Former Camden police chief warns: Public do not seem to care about knife victims that are poor and black
'If they were children of the establishment – of those with power and influence, wealth and a voice – it would be a national scandal'
Sunday, 6th November 2016 — By William McLennan

CAMDEN’S former police commander fears attempts to tackle knife crime are not working, as he warned yesterday (Wednesday) that people seem not to care about victims and assailants who are “mostly poor, frequently black”.
Chief Superintendent John Sutherland warned that law enforcement has only been a “sticking plaster” on the “disease of knife crime” as he appealed for a new focus on understanding what motivates young men to arm themselves.
He said: “If they were children of the establishment – of those with power and influence, wealth and a voice – it would be a national scandal.

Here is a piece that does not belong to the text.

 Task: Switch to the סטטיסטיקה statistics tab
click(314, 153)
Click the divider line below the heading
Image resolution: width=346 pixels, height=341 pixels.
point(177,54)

Because they are mostly poor, frequently black and invariably from challenging inner-city neighbourhoods, it’s tempting to feel that much of the watching world simply doesn’t give a damn.”

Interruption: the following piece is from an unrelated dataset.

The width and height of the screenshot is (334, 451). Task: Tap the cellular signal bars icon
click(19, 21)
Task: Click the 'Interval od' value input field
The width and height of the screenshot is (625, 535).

Chief Supt Sutherland’s time in charge in Camden is expected to feature in a book about his life, Blue: A Memoir, due to be published in May.

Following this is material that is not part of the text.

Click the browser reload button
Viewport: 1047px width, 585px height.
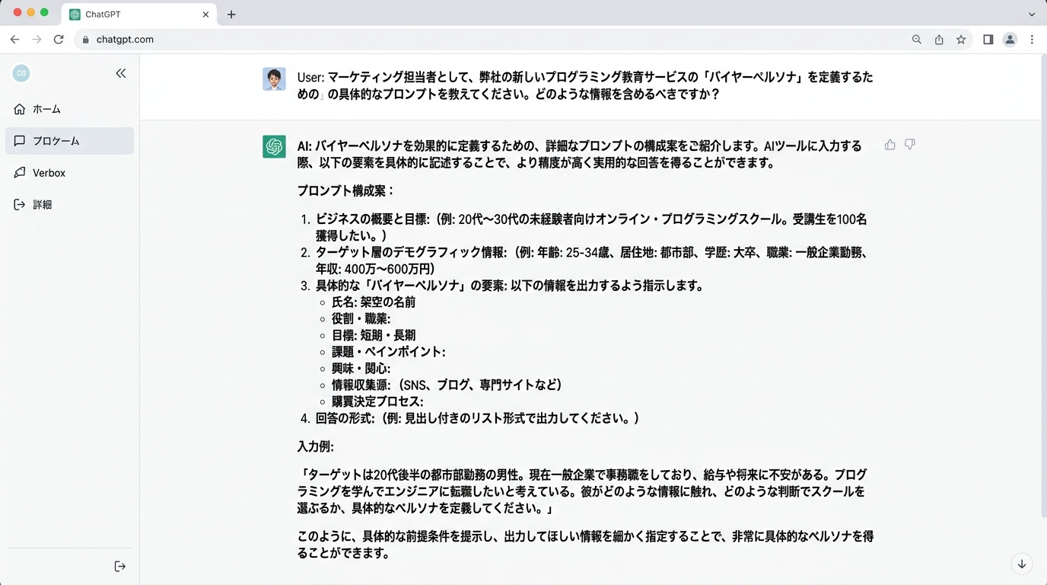(59, 40)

He signed a book deal after drawing positive comments for his blog about policing in London, where he made his latest contribution to the debate on how to stop knife crime.
“We have got to pause for more than a moment or two to understand what it is that we’re actually dealing with – to understand why the hell a young man would pick up a knife in the first place, never mind decide to use it,” said Chief Supt Sutherland, who was Camden police chief between 2010 and 2012 and now works at Scotland Yard.
He recalled joining a packed congregation at the funeral of 16-year-old knife victim Ben Kinsella in 2008 and standing at the scene of the murder of Milad Golmakani, stabbed to death by a group of teenagers in a Swiss Cottage playground in 2011.
He said these memories were “seared into my soul”, asking: “How many more lives is it going to take?”
None of the measures deployed, including metal detectors and tougher prison sentences, could provide an ultimate solution, he said. Instead, he listed a raft of possible social and economic factors – such as poverty, a “broken home” and exclusion from education – which he said were “typical” of many of the knife crime suspects he has encountered in his 24-year career.
“Stopping [the suspect] in the street and searching him for weapons may well prevent the unthinkable, but it won’t come close to addressing what lies beneath,” he added.
Chief Sup Sutherland asked where a young knife crime suspect could take his influences in the absence of a “positive, nurturing adult involvement in his life”.
Answering his own question, he said: “Inevitably, from the endlessly and astonishingly violent video games and films that flood our screens – together with the misogynistic and abusive music and stunningly graphic internet feeds that accompany them. Combined with the desensitising effects of real horror played on 24-hour news loops, is it any surprise that vulnerable young men think very little of resorting to the use of weapons?”
Police in Camden this week posted a picture of a shocking haul of knives seized as part of the Met’s anti-knife crime initiative, Operation Sceptre, along with the hashtag #makingcamdensafer.